Investigating dynamic data replication algorithms in grid networks and presenting a new algorithm based on parameters of file size, available bandwidth and geographical distance.

Number of pages: 81 File Format: word File Code: 31037
Year: 2014 University Degree: Master's degree Category: Computer Engineering
  • Part of the Content
  • Contents & Resources
  • Summary of Investigating dynamic data replication algorithms in grid networks and presenting a new algorithm based on parameters of file size, available bandwidth and geographical distance.

    Computer Engineering Masters Thesis

    Software Orientation

    Abstract

    The necessity of increasing use of distributed data in computer networks is clear to everyone. A large number of computing and storage resources are placed together and form the grid. In recent years, grid technology has grown significantly, so that it has been used in most researches and scientific experiments. The big challenges in the data grid are the need for high availability, efficiency and low bandwidth consumption. Data replication is a method that can be used to solve problems such as efficient data access or high availability. In an environment where replication is used, by increasing the number of replicated copies of files with better locality of data, the efficiency of the system will be improved.
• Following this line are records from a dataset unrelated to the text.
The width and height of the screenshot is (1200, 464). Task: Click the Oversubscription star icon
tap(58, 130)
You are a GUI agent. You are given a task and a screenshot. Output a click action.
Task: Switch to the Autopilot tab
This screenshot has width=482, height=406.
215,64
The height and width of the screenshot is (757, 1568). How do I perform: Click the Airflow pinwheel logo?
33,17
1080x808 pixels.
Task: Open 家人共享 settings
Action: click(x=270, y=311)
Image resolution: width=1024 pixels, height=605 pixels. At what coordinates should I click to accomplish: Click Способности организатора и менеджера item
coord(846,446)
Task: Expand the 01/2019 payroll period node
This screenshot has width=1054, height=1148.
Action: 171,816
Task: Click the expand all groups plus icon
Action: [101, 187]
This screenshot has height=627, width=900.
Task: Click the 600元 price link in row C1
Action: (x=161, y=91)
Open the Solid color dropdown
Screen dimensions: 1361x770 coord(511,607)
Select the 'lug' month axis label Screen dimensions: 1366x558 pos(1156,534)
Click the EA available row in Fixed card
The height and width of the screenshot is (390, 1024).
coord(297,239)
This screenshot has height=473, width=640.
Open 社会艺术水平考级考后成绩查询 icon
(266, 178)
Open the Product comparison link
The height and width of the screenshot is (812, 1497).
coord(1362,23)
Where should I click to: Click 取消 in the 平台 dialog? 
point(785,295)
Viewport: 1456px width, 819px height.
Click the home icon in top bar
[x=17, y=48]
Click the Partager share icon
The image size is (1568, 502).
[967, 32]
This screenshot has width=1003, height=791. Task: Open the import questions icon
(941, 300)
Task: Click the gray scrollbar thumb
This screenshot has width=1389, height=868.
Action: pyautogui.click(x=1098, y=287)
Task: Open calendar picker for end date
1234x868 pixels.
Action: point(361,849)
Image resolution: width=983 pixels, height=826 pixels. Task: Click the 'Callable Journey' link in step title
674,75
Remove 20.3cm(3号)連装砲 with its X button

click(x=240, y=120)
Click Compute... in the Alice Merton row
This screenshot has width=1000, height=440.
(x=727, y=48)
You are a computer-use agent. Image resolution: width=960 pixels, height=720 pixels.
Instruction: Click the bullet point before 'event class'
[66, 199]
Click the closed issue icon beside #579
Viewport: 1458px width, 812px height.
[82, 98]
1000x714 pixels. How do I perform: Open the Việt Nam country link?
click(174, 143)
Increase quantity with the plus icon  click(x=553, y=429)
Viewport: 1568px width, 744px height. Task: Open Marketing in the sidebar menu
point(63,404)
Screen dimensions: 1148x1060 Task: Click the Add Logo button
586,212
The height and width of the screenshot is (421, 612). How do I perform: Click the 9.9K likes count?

    In this thesis, different methods of dynamic data replication in data grid networks are investigated and a dynamic data replication algorithm is proposed in the grid, which by taking advantage of the effective factors on data replication, reduces the execution time of tasks and reduces bandwidth consumption and the cost of maintaining versions. This algorithm has been implemented in Optorsim simulator, and the simulation results show that parameters such as the average execution time, the number of replicas, and productivity have improved.

    Key words: data grid, data replication, replacement, access pattern, geographical distance, access cost

    Chapter One

    Introduction

    Introduction

    Over time, various types of distributed systems [1] have been designed and implemented, one of the types of distributed systems is Grid systems [2]. This technology is characterized by its focus on large-scale resource sharing. Data replication is a data grid service that was created to facilitate and speed up data access. 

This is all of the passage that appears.